Varys essentially has the final say on who and what comes in and out of the black cells, and what happens while they're in there.


Second, an asker makes a great assumption. If a man is in a cell, does this mean a man must have been caught?

Perhaps a cell is a convenient place for a man to be?


This gives us four logical possibilities:

  1. Jaqen is Varys's guest. He's there by mutual agreement. A cell with a friendly jailer connected to a network of tunnels would be a convenient base for a assassin, and there's no better alibi than already being jailed. Even if Jaqen isn't there by Varys's invitation, you'd expect a master spy and master assassin in the same city to become aware of each other and, so long as their interests weren't opposed, it'd be rational for them to make some mutually beneficial arrangement where they can keep an eye on each other, don't tread on each others' toes, share information when relevant, etc. Part of the reason I like this idea is, it gives a neat reason for why Jaqen's fearsome and aggressive cell mates are so frightened of him: they see him regularly escape, then he comes back. But it doesn't help us understand what his game is, or why he goes/is sent North with the Watch when he was.
  2. Jaqen is Varys's prisoner. Varys keeps him there. There aren't many people who could intercept and trick a faceless man into being captured, but Varys is probably one of the few who could. This more easily fits with the fact he was released around the time of Ned and Robert's deaths. From what Arya overhears, Varys and the Magister don't want war until later - "What use is war now?", "We're not ready", etc. Maybe some exiled Targaryan loyalist or conspirator sent him to kill the king, but Varys judged this wasn't the right time for the king to die? Or maybe Varys wanted to make it impossible for Jaqen to be sent after Dany (something Baelish would happily arrange - think how big a 5% commission on hiring a faceless man might be...), then released him as soon as this risk was passed?
  3. Jaqen is just some prisoner, and Varys doesn't know what he really is. This seems the least likely, since it involves Varys being uninformed and insufficiently curious about this highly untypical prisoner, Jaqen somehow getting caught by the oafish city guards, and Jaqen failing to find a way to escape despite Varys not realising how dangerous he is.
  4. Jaqen is using the cells as a base, and Varys doesn't know. There's one clue (below) in the books that Jaqen might have a very complex mission which involves a lot of information-gathering and which doesn't obviously fit any of the known agendas of any main character. But it seems unlikely that Varys wouldn't notice a prisoner escaping and returning - Jaqen would require even greater ninja skills than those already shown.

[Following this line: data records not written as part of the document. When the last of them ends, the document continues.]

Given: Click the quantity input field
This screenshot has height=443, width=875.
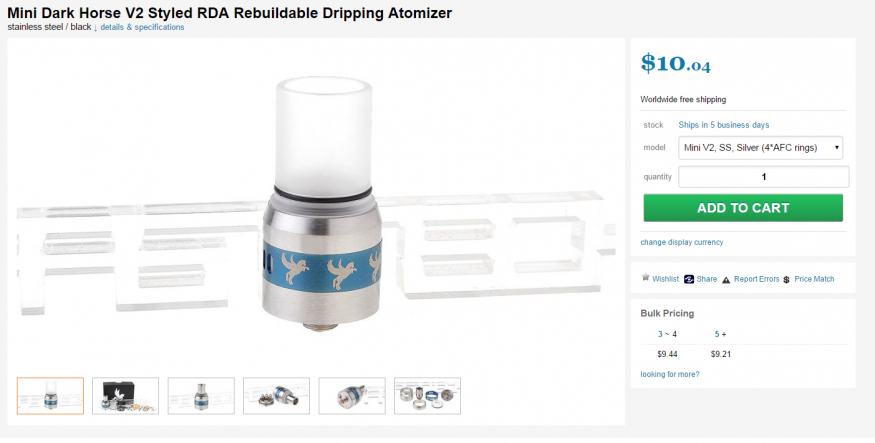Looking at the screenshot, I should 763,177.
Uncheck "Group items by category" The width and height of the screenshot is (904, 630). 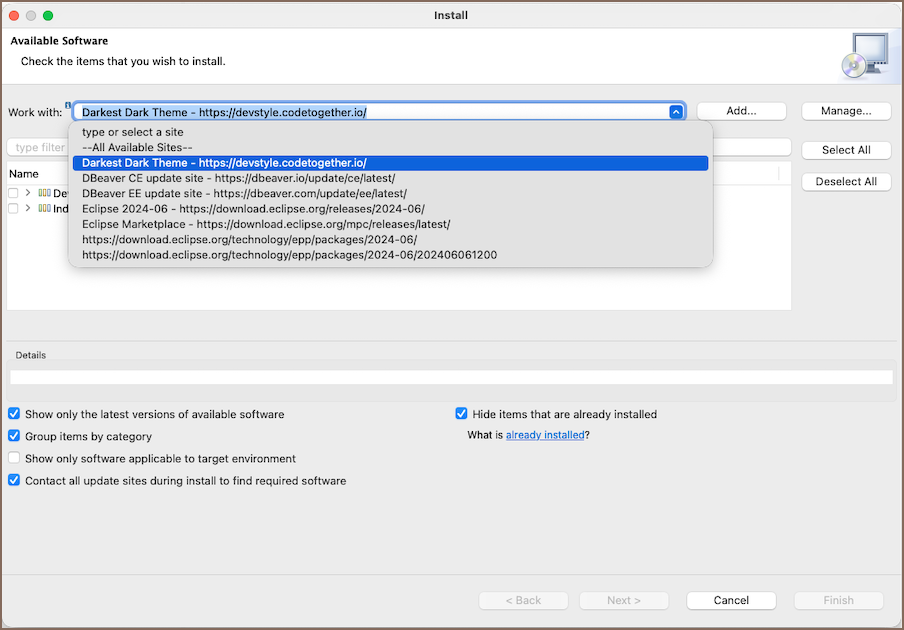point(14,436)
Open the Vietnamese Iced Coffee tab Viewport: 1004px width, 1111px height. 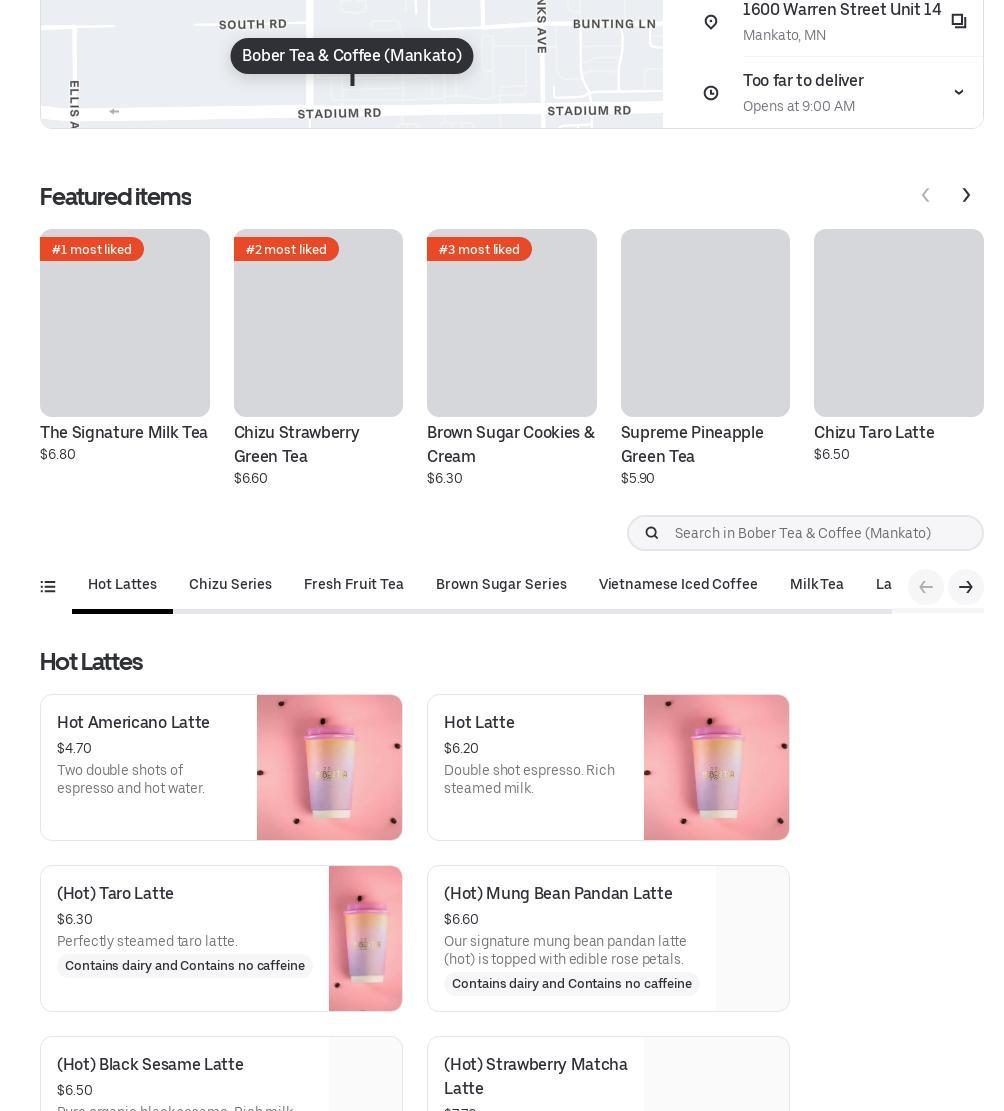click(678, 585)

The "because Varys" explanations seem the simplest and the neatest fit with other events.


In the TV show, there are really no clues at all about why Jaqen was in Westeros or what his long term plan is (if he has one). It's not even clear if he's the same "man wearing Tom Wlaschiha's face" as the one Ayra meets in Season 5 (I suspect not). In the books, there's one pretty big clue, but it still leaves lots of mystery (this contains likely season 7 spoilers if you've not read AFFC):

A man exactly matching the description of the face Jaqen donned after leaving Ayra turns up in The Citadel in Old Town, tricks a foolish novice called Pate to give him a key giving him access to all areas, then kills the novice. Later, Sam meets a man who has assumed the novice's identity, who seems to have Pate's face but also seems much smarter than Pate was, who takes an active interest in Sam. It's widely assumed that this is Jaqen on some unknown mission.